Friday, September 9, 2011

How did I end up here anyway?


Post card from Zazzle.com


Often I am asked how I became a flight attendant.

My family had always encouraged me that I was fit for the position since I was a little girl, especially my grandmother who would send me flight attendant magazines from Japan on a monthly basis.

As soon as I was old enough (19), I planned to pursue the position.

I didn't do it right away though, and waited since I decided to pursue my dream to be an Olympic athlete.
I passed up going away to college versus traveling around as a junior athlete, competing around the country. I would attend classes at a community college in my home town and traveled on weekends to tournaments.

About a year and a haf into my intense training with a personal coach, an ankle injury (torn ligament) sidelined me. After some anguish and significant time off from training, I felt my athletic career was no longer an option, and decided I was ready to start my career.
I attended my first Open House for my airline when I was 20 years old in Los Angeles.

Having no idea how a 'real' job would be (let alone how life operated) I can't even tell you how I came off as a somewhat clueless youngster, but nonetheless after three rounds of interviews and medical, I was hired and went through 7 weeks of training in my home town.
It was an awesome feeling when I was accepted for training, as my airline was only hiring at a ratio of 1:200 at the time, and I felt like I've accomplished something.

My language skill probably helped and the fact that I had just finished a 2 months stint as an interpreter for the Olympic Game for the biggest news agency in Japan probably didn't hurt either.

Many of my co workers would disagree with me but I myself enjoyed the training immensely.
It was my first adult experience, and since I never attended a four year University, it was sort of a faux dorm life I never had.

By-the-minute schedule, stale cafeteria food day in day out, the long extensive fine dining class (with roast and caviar, sorbet with mint leaf, etc.) that lasted for hours and hours, the make up class, the PA and demo class, walking around the airport at midnight with classmates for 'aircraft fam (iliarization)' class, the stress and pressure of our weekly tests and quizzes (not to mention the emergency section of the training which is 2 weeks long with written exam and door demonstration test for 10 different fleet doors), and the drama that ensued as one of our classmates got 'cut' after each week for whatever they didn't pass -- it was a full experience that til this day I remember fondly.
When we learned (or tried to) about our scheduling, how to read the trip ID (shortened version of our trip sheets), most of us were more confused when we walked out of the class then when we walked in.

These are just a snippet of what we learned during our 7 week stay at our training center.
There are just so many layers and components to being a flight attendant, and this training taught me that.

We encouraged each other and held each other up through our hills and valleys.

When one of our classmates passed away unexpectedly, during the first weekend at training, each one of us took it hard, and differently.
Some of us had to leave to go to our first training flight just hours after learning the news -- for a while our class was an emotional mess.
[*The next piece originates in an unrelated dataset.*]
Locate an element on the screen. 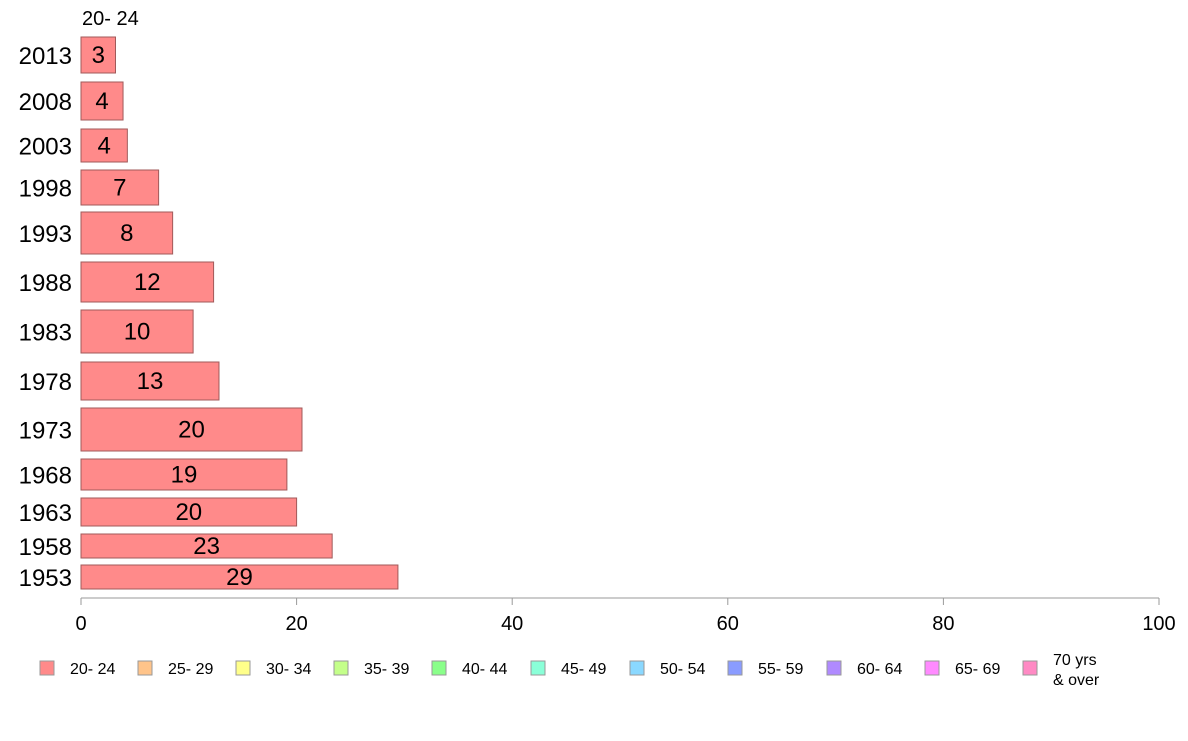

Once we finally graduated, we were based in two different cities, and it was a REAL learning experience from there.
Like anything else, things you were taught in the classrooms were not exactly the same in real life, and I would be so confused with some of the lingos, I would pretend to know some when I had no clue what my crew was talking about. ( i.e. -- "We will satellite this cart.")
All the different personalities that I had to deal with onboard - crew and passengers - was absolutely overwhelming to me yet such a learning experience that has shaped me and has given me many tools to be able to work with so many different groups of people.
(As time has gone by, I had become such a homebody.)

I stumbled through my first 6 months and made it through my 'probation' period without a problem (sort of).

Thank God for being young.
It made making mistakes that much easier, and to forget.

Through many, many, many, many, many laughs, some tears and occasional urge to fight, I literally grew up in the aviation industry.
Nothing will ever replace my memories I had with my airline and the friends I have made.


Almost 15 years, here I am again, basically a new hire as a corporate FA in a slightly different setting.

I am hoping my next chapter in the aviation industry will be just as fulfilling and wonderful.